1) If your PCa should be turn out to be high-risk. From
Stereotactic Body Radiotherapy for High-Risk Prostate Cancer: A Systematic Review (2021)
"Conclusion:
At this point, SBRT with or without pelvic ENI cannot be considered the standard of care in HR PCA, due to missing level 1 evidence. Treatment may be offered to selected patients at specialized centers with access to high-precision RT. While concomitant ADT is the current standard of care, the necessary duration of ADT in combination with SBRT remains unclear. Ideally, all eligible patients should be enrolled in clinical trials."
[Emphasis mine; ENI = elective nodal irradiation]

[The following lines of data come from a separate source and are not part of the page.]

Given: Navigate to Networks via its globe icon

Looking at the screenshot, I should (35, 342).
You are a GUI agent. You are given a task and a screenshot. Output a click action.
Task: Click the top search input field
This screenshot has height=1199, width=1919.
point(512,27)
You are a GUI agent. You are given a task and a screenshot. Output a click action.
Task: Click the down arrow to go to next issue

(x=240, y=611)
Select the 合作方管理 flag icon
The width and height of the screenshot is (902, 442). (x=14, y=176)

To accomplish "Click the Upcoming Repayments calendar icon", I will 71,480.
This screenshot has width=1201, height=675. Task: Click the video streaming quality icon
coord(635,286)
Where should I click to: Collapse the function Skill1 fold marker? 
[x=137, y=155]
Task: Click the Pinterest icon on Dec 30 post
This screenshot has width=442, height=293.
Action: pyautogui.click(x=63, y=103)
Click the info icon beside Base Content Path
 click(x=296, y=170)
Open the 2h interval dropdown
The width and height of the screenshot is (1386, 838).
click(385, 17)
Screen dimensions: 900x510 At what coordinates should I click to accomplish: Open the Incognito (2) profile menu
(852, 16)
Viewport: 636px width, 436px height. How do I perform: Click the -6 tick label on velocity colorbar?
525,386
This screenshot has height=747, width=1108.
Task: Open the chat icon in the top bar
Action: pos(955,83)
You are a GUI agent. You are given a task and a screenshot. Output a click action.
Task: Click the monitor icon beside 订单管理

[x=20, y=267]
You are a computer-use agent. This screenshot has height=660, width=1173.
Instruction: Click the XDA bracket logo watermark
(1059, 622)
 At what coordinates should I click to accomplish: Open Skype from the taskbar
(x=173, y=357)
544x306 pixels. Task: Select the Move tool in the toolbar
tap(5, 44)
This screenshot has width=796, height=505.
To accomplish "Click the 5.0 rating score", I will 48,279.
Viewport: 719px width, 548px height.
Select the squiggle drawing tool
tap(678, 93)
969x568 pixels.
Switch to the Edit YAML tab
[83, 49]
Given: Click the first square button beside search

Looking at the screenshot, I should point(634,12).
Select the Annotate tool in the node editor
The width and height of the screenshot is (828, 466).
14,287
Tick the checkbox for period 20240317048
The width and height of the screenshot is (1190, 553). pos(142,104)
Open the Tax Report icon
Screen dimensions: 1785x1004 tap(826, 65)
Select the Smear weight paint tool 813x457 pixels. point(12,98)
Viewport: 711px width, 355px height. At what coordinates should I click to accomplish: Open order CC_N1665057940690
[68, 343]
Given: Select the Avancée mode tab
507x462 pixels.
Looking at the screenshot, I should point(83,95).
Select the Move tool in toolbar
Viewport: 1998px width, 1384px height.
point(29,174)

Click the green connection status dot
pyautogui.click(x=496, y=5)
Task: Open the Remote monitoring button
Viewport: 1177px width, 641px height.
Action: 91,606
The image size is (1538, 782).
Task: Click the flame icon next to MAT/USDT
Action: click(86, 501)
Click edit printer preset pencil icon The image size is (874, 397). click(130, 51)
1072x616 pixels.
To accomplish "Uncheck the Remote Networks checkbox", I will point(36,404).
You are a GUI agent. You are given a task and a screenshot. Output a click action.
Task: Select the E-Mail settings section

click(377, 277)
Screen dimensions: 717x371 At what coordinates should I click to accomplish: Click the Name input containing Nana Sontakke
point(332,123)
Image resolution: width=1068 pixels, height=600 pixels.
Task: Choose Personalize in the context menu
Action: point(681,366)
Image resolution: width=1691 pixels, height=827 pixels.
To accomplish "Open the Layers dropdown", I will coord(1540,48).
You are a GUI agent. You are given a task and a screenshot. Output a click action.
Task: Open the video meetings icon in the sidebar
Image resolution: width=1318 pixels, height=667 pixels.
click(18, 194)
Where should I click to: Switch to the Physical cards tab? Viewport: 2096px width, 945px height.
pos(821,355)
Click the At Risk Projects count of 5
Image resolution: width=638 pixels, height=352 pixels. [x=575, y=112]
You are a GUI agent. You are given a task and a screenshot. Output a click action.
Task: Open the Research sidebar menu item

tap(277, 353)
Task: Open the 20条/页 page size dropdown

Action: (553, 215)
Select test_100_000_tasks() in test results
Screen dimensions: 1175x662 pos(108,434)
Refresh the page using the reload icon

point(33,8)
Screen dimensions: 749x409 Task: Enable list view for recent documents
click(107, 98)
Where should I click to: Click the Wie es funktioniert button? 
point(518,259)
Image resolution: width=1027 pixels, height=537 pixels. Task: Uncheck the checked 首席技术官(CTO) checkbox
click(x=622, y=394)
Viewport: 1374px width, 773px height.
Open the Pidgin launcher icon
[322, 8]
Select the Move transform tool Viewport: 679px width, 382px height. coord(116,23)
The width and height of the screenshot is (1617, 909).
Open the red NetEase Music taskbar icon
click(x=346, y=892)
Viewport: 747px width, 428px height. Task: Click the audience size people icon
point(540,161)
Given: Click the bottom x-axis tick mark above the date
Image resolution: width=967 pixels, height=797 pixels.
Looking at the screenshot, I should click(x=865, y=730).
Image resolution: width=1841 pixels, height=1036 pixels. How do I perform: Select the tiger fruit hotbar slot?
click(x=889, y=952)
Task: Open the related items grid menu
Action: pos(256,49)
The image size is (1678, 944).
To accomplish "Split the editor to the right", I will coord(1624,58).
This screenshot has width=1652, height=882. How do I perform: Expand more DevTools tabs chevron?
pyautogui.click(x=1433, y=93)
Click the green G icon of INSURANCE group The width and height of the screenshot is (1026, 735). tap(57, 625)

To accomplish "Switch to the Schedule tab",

2) For all risk groups: See this MSK study:
Predictors for Post-treatment Biopsy Outcomes after Prostate Stereotactic Body Radiotherapy (2021)
that I also posted in a separate thread with evidence that the current standard dosages used in SBRT may not be enough for oncological control.
"SBRT dose levels of 35–37.5 Gy of SBRT were associated with a higher likelihood of a positive post-treatment biopsy at 2 years.
Conclusion
Based on two-year post-SBRT biopsies, excellent tumor control was achieved when dose levels of 40 Gy or higher were used.
Standard SBRT dose levels of 35–37.5 Gy were associated with a higher likelihood of a positive post-treatment biopsy. Two-year positive post-treatment biopsies pre-dated the development of PSA failure in the majority of patients."